FROM nvcr.io/nvidia/tritonserver:24.04-py3-min
ARG CUDA_VERSION=12.4.1 # keep the same CUDA as the base image
ARG BUILD_TYPE=all
ENV DEBIAN_FRONTEND=noninteractive
# ---------- system packages ----------
RUN echo 'tzdata tzdata/Areas select America' | debconf-set-selections && \
echo 'tzdata tzdata/Zones/America select Los_Angeles'| debconf-set-selections && \
apt update -y && \
apt install -y software-properties-common \
python3 python3-pip \
curl git sudo \
libibverbs-dev rdma-core infiniband-diags \
openssh-server perftest && \
rm -rf /var/lib/apt/lists/* && apt clean
# optional utility for MiniCPM models
RUN pip3 install datamodel_code_generator
WORKDIR /sgl-workspace
# ---- Torch 2.6 (CU-12.4) ----
ARG TORCH_VER=2.6.0+cu124
ARG CUINDEX=124
# ---------- Torch, patched sglang ----------
RUN python3 -m pip install --upgrade pip setuptools wheel html5lib six && \
python3 -m pip install --no-cache-dir \
--index-url https://download.pytorch.org/whl/cu${CUINDEX} \
"torch==${TORCH_VER}" \
&& git clone --depth 1 --revision 60cef0fd623472219104258d17053a9733df0a4a https://github.com/nytopop/sglang.git \
&& cd sglang \
&& python3 -m pip install -e "python[${BUILD_TYPE}]" \
--find-links https://flashinfer.ai/whl/cu${CUINDEX}/torch2.6/flashinfer-python
# ---------- vLLM + newer compressed-tensors ----------
RUN python3 -m pip install "vllm[cu${CUINDEX}]==0.8.5" && \
python3 -m pip install --no-deps --upgrade "compressed-tensors>=0.9.4"
# --- patch sglang scheduler to cut CPU spin only in idle loops: https://github.com/sgl-project/sglang/pull/6026 ---
RUN set -e; \
F=/sgl-workspace/sglang/python/sglang/srt/managers/scheduler.py; \
echo "==> Backing up $F -> ${F}.orig"; \
cp "$F" "${F}.orig"; \
python3 - "$F" <<'PY' && \
echo "==> Diff after patch:" && \
diff -u ${F}.orig ${F} || true
import sys, re, pathlib
path = pathlib.Path(sys.argv[1])
text = path.read_text().splitlines(keepends=True)
patched = []
for i, line in enumerate(text):
patched.append(line)
if (
i > 0
and text[i - 1].lstrip().startswith("self.check_memory()")

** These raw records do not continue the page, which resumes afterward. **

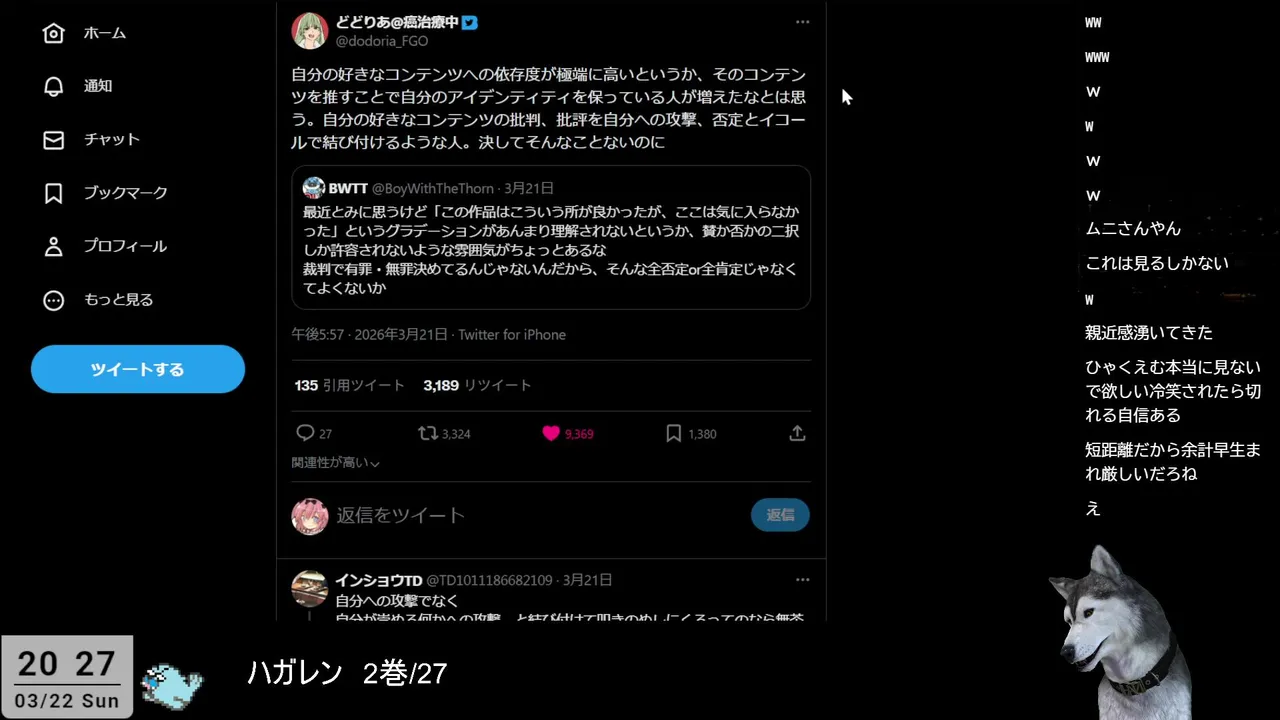Click the share upload icon on tweet

[x=797, y=433]
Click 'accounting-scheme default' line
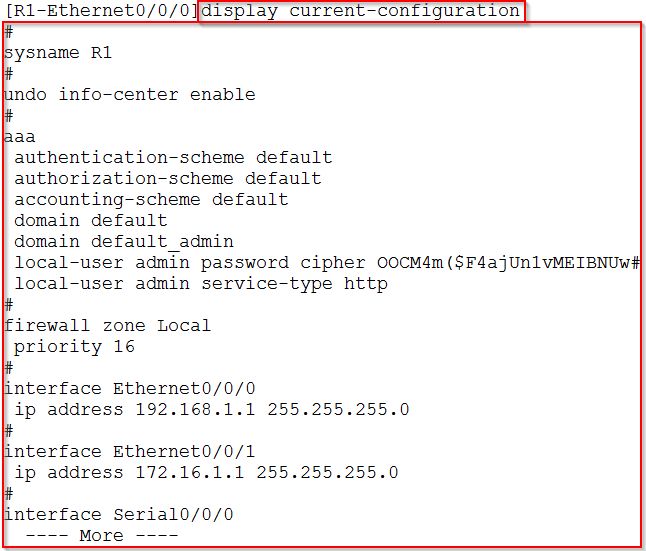 (152, 200)
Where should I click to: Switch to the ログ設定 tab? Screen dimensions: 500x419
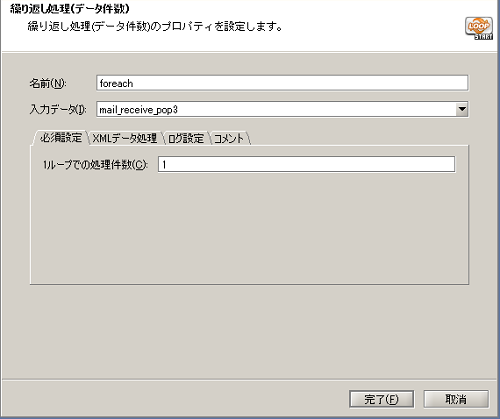(186, 138)
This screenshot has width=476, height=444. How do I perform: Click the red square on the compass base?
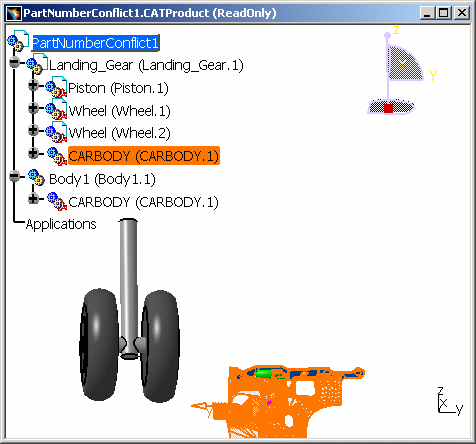[x=388, y=108]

and line.lstrip().startswith(
"self.new_token_ratio = self.init_new_token_ratio"
)
):
indent = re.match(r"\s*", line).group(0)
patched.append(f"{indent}time.sleep(0.001)\n")
# ensure `import time` exists
if not any(re.match(r"\s*import time", l) for l in patched):
patched.insert(0, "import time\n")
path.write_text("".join(patched))
PY
ENV DEBIAN_FRONTEND=interactive
# ---------- default command ----------
CMD ["python3","-m","sglang.launch_server", \
"--model-path","RedHatAI/Qwen3-30B-A3B-quantized.w4a16", \
"--reasoning-parser","qwen3", \
"--dtype","float16", \
"--host","0.0.0.0", \
"--port","30000"]
# ---------- end Dockerfile ----------
I've been very impressed with how well running bleeding edge CUDA software works on even really old distros. 20.04 came out in April 2020 and is over 5 years old now. As long as you have a suitable Nvidia driver installed, the rest of the software stack can be fully managed via docker, which has been a huge game changer.
Actually the only reason I am currently motivated to upgrade this install is because of the really old ZFS version.